■ TASK ITEM: Print the listing below line for line and word for word, leaving out any pictures.

═══ INFORMATION PROVIDED ═══

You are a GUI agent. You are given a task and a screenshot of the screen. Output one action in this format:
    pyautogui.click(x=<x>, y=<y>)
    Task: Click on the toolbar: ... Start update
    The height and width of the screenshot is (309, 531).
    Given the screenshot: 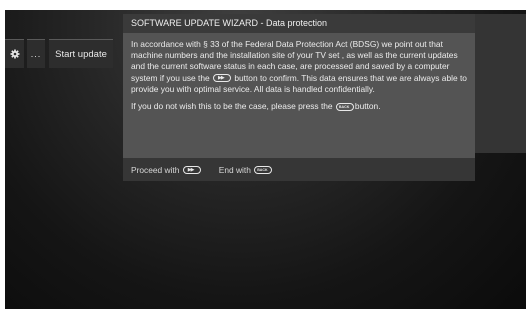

═══

■ EXERCISE SOLUTION:
You are a GUI agent. You are given a task and a screenshot of the screen. Output one action in this format:
    pyautogui.click(x=<x>, y=<y>)
    Task: Click on the toolbar: ... Start update
    The height and width of the screenshot is (309, 531).
    Given the screenshot: 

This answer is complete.